= Frieda Zames =

American mathematician and disability rights activist

Frieda Zames (October 29, 1932 – June 16, 2005) was an American disability rights activist and mathematics professor. With her sister, Doris Zames Fleischer, Zames wrote The Disability Rights Movement: From Charity to Confrontation, a historical survey that has been used as a disability rights textbook.

==Life and career==
Zames was born on October 29, 1932, in Brooklyn and died on June 16, 2005, in Manhattan. Disabled by a childhood bout of polio, Zames was institutionalized for many years.
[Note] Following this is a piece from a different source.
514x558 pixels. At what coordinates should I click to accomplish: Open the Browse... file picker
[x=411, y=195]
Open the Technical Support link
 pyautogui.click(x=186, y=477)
Because of institutionalization and the school system's automatic placement of physically disabled students in non-rigorous academic tracks, Zames was mostly self-taught, according to friends.
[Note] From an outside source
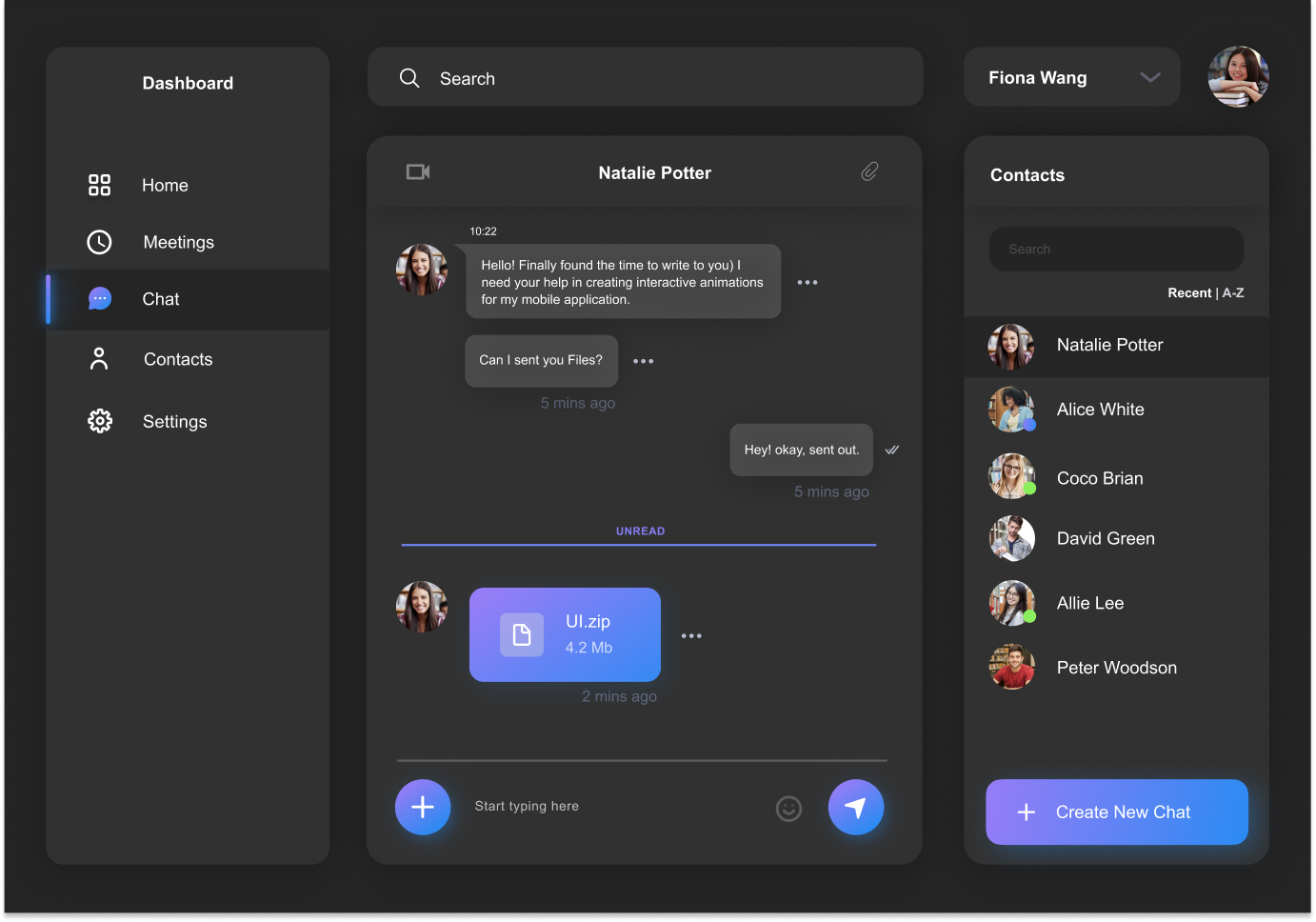Select Contacts in the left sidebar
This screenshot has height=922, width=1316.
click(177, 359)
Zames earned an undergraduate degree from Brooklyn College where she was Phi Beta Kappa. Zames' mother accompanied her to college every day and carried her books. Zames, then her family's breadwinner, worked as an actuary at MetLife, then went on to earn a doctorate in mathematics from New York University. In 1966 Zames was hired by the New Jersey Institute of Technology (NJIT) in Newark, where she taught classes ranging from remedial to graduate level. She retired with the title associate professor of Mathematics Emeritus in 2000.

Zames' activism began in the 1970s, when she joined the disability rights group Disabled in Action and began to use a motorized scooter, which enabled her to travel to protests more easily. In one of her first demonstrations, she joined a group of paraplegic activists in surrounding a Metropolitan Transportation Authority bus during rush hour to protest its lack of wheelchair access, part of a campaign which ultimately resulted in all MTA buses being fitted in wheelchair lifts beginning in 1981. Once the Americans with Disabilities Act took effect, Zames joined in a successful lawsuit to make the Empire State Building accessible. She also participated in campaigns to make the school at which she taught, NJIT, wheelchair accessible. Other work focused on curb cuts, restaurants, subways, ferries, public restrooms and public buildings. Zames' activism included civil disobedience, litigation and advocacy literature to obtain full participation in public life for disabled people.

According to her sister, Doris Zames Fleischer, Zames' sense of social justice included the struggles for equality for women, racial minorities, gays and other disfranchised people. Zames served on the board of Disabled in Action, the New York State Independent Living Coalition, the Disabilities Network of NYC, and WBAI, a radio station.

==Awards and honors==
Zames won the George Pólya Award of the Mathematical Association of America in 1978, for her work describing the Schwarz lantern, a shape demonstrating that the area of smooth surfaces cannot be accurately approximated by polyhedra that are close to the surface. The corner of First Avenue and East 4th Street in Manhattan was named Frieda Zames Way in 2009 in her honor.